Humm... where to start.. lol Lot's here to digest. It's obvious to everyone now that I like stirring things up a bit. Yeah, I could've just said, "ready made" instead of "ready made in China", but that's now how you get a handle on who you're talking to.

Dan, yeah, I made and tend to make a lot of assumptions, but I was already clear on the fact that you'd have no problem correcting any bad guesses. I did say "but *if* you think a boycott..." So the preaching of my own opinion was conditional from the get-go. And I did take it for granted that you live in the U.S., not sure why. But, that was an unfounded assumption. In any case, no offense intended on any front.

Concerning my apparent, self-appointed expertise... I've already remarked that the reason I'm here is to learn about an engine, of which I have very little knowledge or experience. That said, most engines obey similar physical rules, something I do know a bit about. On the reread, my statements concerning the function of the manifold heating system do sound overly authoritative. I haven't done the research yet, but apparently there are forces at play in the slant intake system that run counter to usual laws of thermodynamics governing nearly all other engines installed in the majority of motor vehicles ever manufactured. Thank you for pointing that out. I am very interested in finding out this information. For what it's worth, my intuition was that the extremely long and unequal runner length of the manifold *might* cause a lean condition in the outermost cylinders, i.e., a flat spot or stumble on immediate throttle opening. Accelerator pumps wouldn't help much, too far away, unless they had help with atomization, so bring on the hotspot. Am I close? The rest of the time, particularly at cruise, atomization shouldn't be a problem given the extreme airspeed through the manifold (3.7 liter breathing through two 1.5" venturies at WOT, and a lot less at part throttle).
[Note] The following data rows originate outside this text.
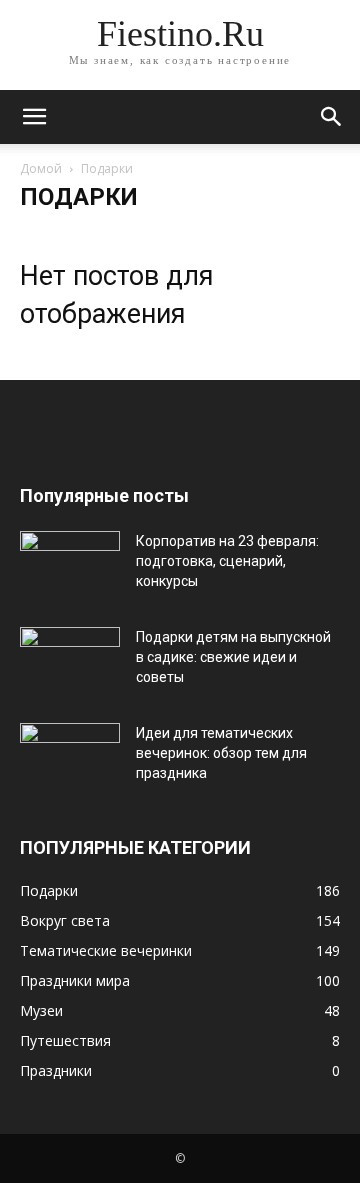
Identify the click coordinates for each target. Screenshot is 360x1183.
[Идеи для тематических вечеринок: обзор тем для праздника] (70, 758)
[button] (34, 117)
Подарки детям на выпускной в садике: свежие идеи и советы (233, 657)
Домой (41, 168)
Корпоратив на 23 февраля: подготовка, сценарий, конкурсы (227, 561)
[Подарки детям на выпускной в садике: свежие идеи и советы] (70, 662)
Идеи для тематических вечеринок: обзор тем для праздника (221, 753)
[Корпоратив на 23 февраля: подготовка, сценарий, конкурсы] (70, 566)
Anyway I more or less dismissed all of the above for a couple reasons, first, I don't plan on stabbing the throttle much, if at all. I've got an '92 FJ1200 ABS that makes over 140 rear wheel hp, when I'm in the mood to feel some acceleration. What I want from the van is decent fuel economy at highway cruise, and I'd quickly give up a little driveability around town to get more mpg's at cruise. Otherwise, I have bought a van with a V-8, and saved you some annoyance and entertainment. So, if the objective is MPG's, then anything that contributes a colder, denser charge that allows more ignition advance before detonation is where this header project should head. And a hotspot goes again this line of thinking. Am I right? BUT, again, there's more here than meets my inexperienced mind, so we'll see where I went astray.

Okay, sure I'll take a stab at a proof here (pardon the format, it's been 30 years since I took symbolic logic):

(a) The preheat is required while the engine is running, even when it's at operating temperature because there's a phenomenon constantly cooling the engine even at operating temp; then,
(b) the engine never, does not require the preheat when running because it's either cold or at operating temp and both conditions require the preheat; therefore,
(c) the preheat is regarded as a "must have to run, period" sort of thing.
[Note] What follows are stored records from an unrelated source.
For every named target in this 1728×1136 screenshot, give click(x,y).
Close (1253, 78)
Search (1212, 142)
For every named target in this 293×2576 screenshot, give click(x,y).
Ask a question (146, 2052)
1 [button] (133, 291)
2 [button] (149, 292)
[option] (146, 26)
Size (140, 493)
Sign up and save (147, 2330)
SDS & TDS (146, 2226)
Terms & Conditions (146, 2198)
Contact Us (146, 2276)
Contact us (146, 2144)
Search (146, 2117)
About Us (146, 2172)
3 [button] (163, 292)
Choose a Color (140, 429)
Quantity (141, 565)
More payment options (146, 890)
In fact, near as I can interpret, nearly everything in your response--not just what I've quoted--drives towards the assertion that you can't get do without the preheat and have a decent running slant. Have I missed something here? And, yes, there is a third operating condition "overheat", but I hope we can agree that we are not involving that parameter in this discussion.
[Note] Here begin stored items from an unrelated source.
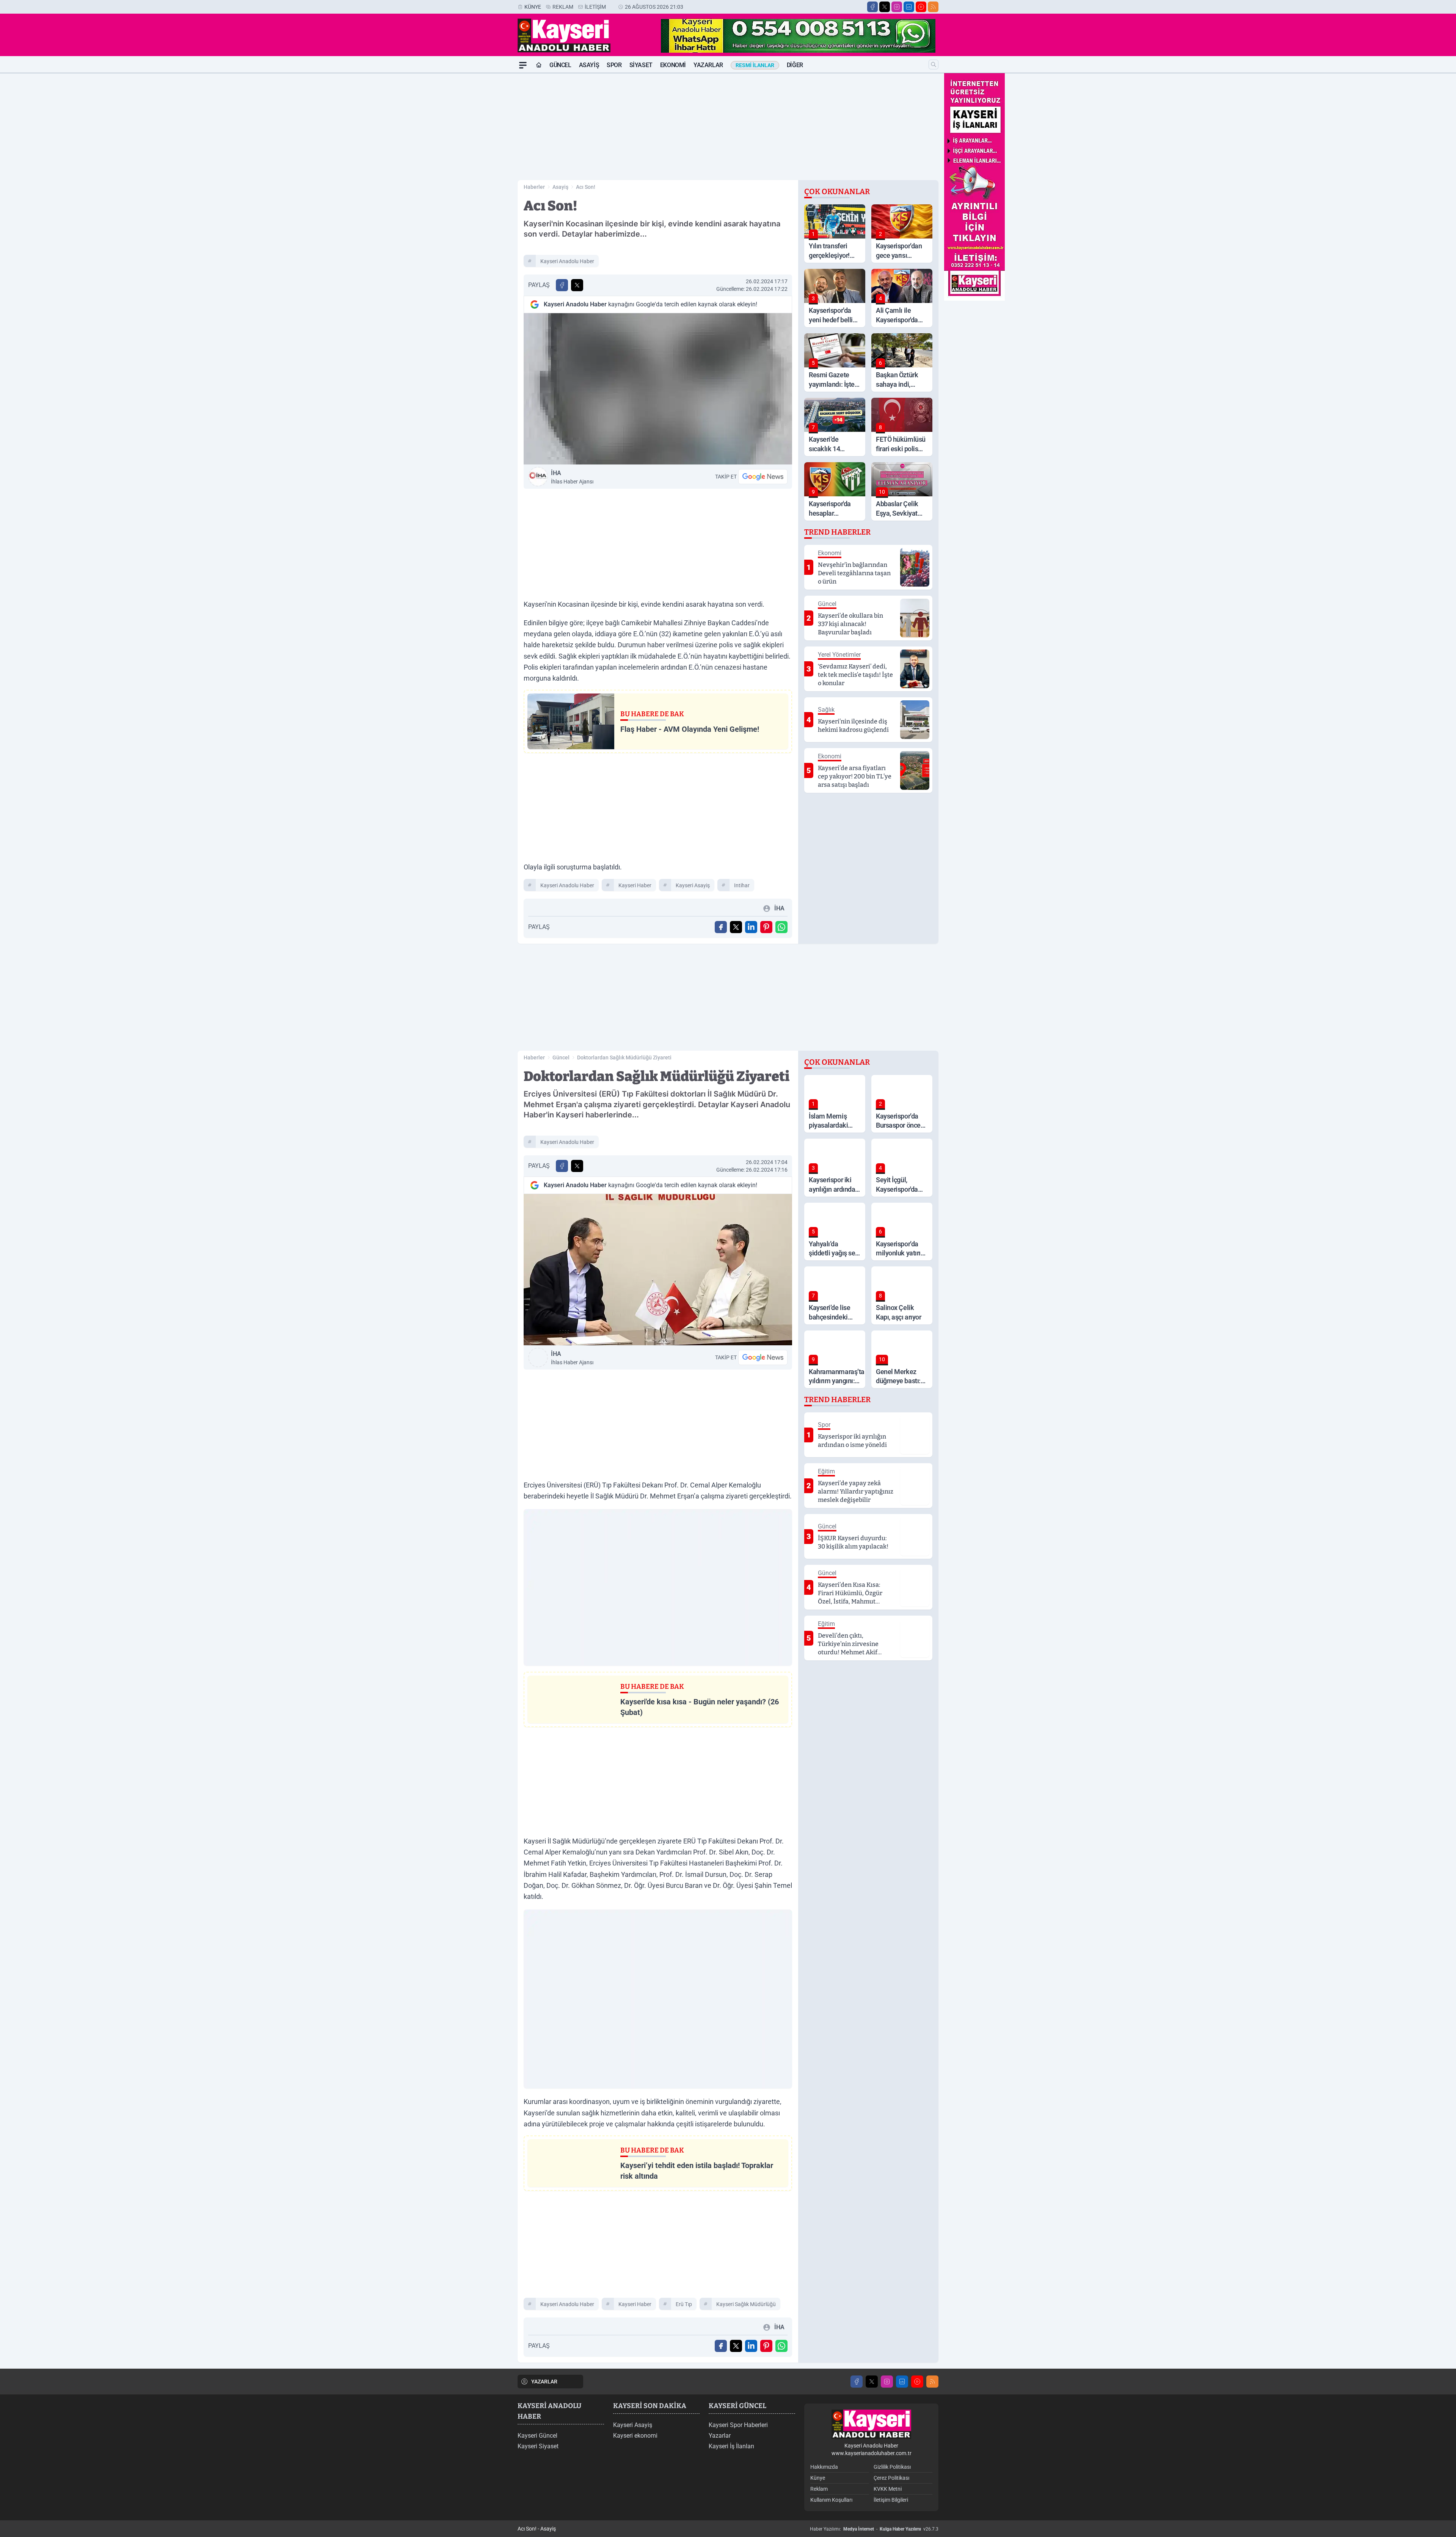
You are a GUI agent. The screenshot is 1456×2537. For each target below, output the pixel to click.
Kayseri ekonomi (635, 2435)
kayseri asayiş (693, 885)
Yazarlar (708, 65)
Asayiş (589, 65)
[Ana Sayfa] (539, 65)
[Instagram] (896, 7)
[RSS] (933, 7)
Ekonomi (673, 65)
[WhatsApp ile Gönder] (781, 927)
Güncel (560, 65)
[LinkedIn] (909, 7)
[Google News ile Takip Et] (763, 476)
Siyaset (641, 65)
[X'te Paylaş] (577, 285)
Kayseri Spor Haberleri (738, 2425)
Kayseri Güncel (537, 2435)
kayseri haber (634, 885)
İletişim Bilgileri (891, 2500)
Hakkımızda (824, 2467)
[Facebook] (872, 7)
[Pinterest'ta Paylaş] (766, 927)
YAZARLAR (544, 2382)
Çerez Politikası (891, 2478)
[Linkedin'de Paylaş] (751, 927)
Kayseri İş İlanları (731, 2446)
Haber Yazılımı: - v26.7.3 (874, 2529)
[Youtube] (921, 7)
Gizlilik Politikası (892, 2467)
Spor (614, 65)
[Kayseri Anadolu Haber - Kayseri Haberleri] (871, 2424)
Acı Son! (585, 187)
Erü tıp (684, 2304)
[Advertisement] (481, 187)
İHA (572, 477)
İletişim (595, 7)
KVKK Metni (888, 2489)
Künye (532, 7)
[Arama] (933, 64)
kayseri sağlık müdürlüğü (746, 2304)
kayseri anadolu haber (567, 261)
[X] (884, 7)
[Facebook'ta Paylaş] (562, 285)
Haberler (534, 187)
I'm a former homebuilder and now a residential contractor (semi-retired). Those words have more truth than just about any client is willing to accept, unfortunately--unless you're being paid by the hour.
I too have owned dozens, and still own and drive a few, carbureted cars. Working with a choke--usually manual--and nervous pedaling the accelerator for an extra squirt when needed is pretty much second nature, and kind of a lost art nowadays. I mentioned my high school ride elsewhere, '70 T/A with a built RAIII 400. In my memory I can still hear the 2-3 second stream of gas from a full stroke of the Holley 850 DP. Press the pedal to the floor a couple times, a couple turns from the starter, and WHOOM! Enough thunder from the garage to piss off the all the neighbors on the block. haha I had straight pipes off the headers to two California Turbos cut-off right in front of the rear axle. Nothing compares to that sound. Still raises the hair on the back of my neck just listening to 'em on youtube.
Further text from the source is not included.